Your goal:
Starting with the line containing "You are a GUI" and going on through the last of the lines, update the text by changing "screenshot" to "screen capture" and keeping everything else unchanged. Leave the pictures out of your answer.

Item-finding records:
((
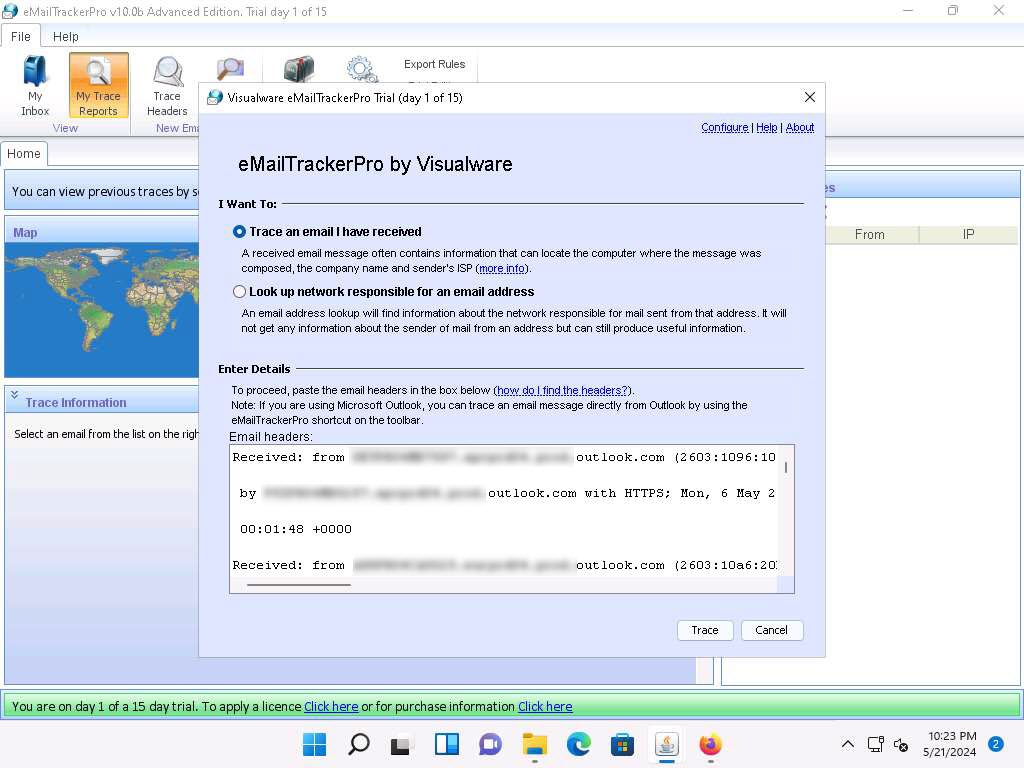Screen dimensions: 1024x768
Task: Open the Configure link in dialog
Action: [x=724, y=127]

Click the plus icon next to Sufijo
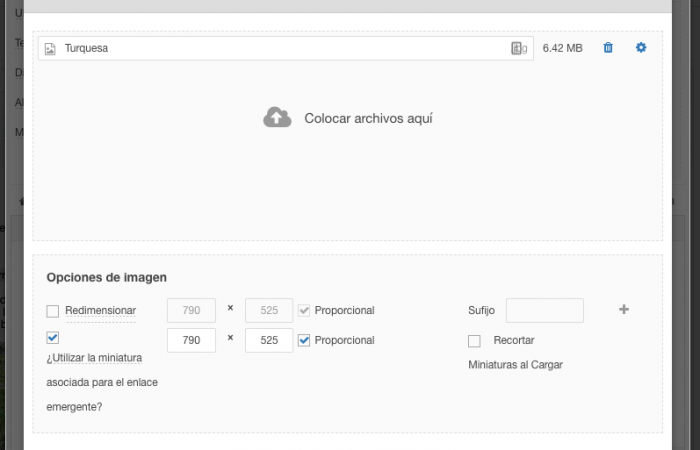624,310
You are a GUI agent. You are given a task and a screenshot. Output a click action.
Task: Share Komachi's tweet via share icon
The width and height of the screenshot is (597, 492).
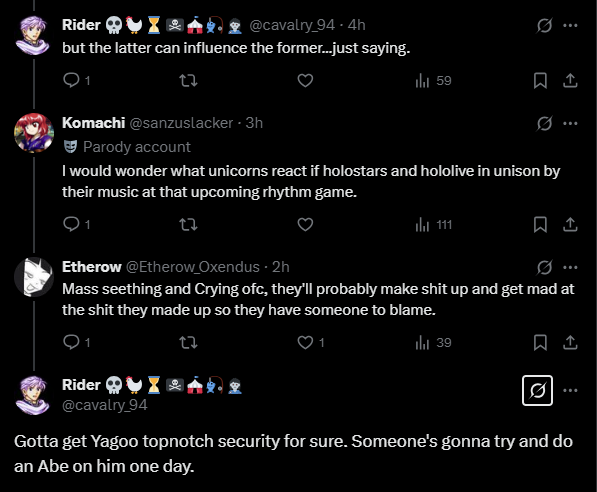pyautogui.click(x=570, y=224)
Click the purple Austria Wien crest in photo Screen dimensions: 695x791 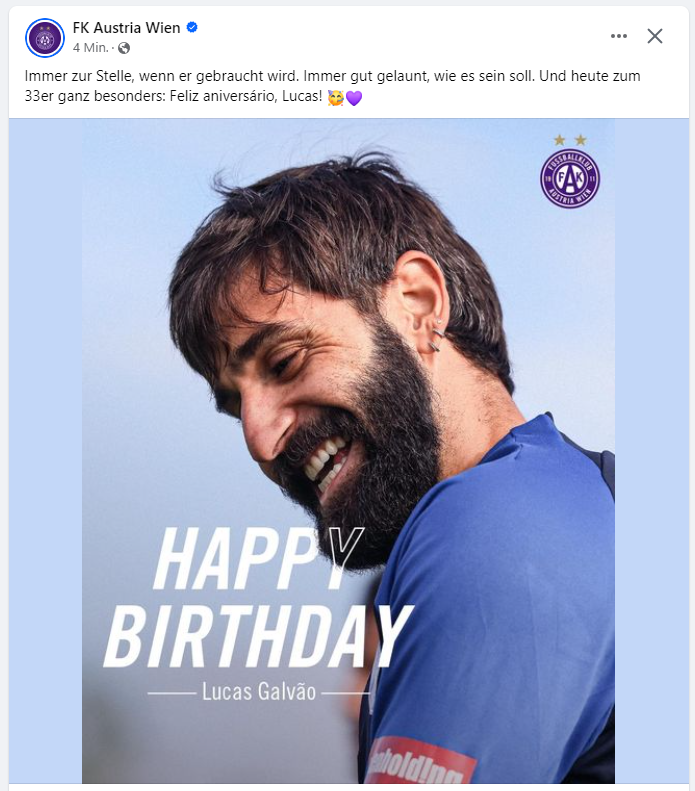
))
Answer:
You are a GUI agent. You are given a task and a screen capture. Output a click action.
Task: Share Komachi's tweet via share icon
The width and height of the screen capture is (597, 492).
pyautogui.click(x=570, y=224)
Click the purple Austria Wien crest in photo Screen dimensions: 695x791 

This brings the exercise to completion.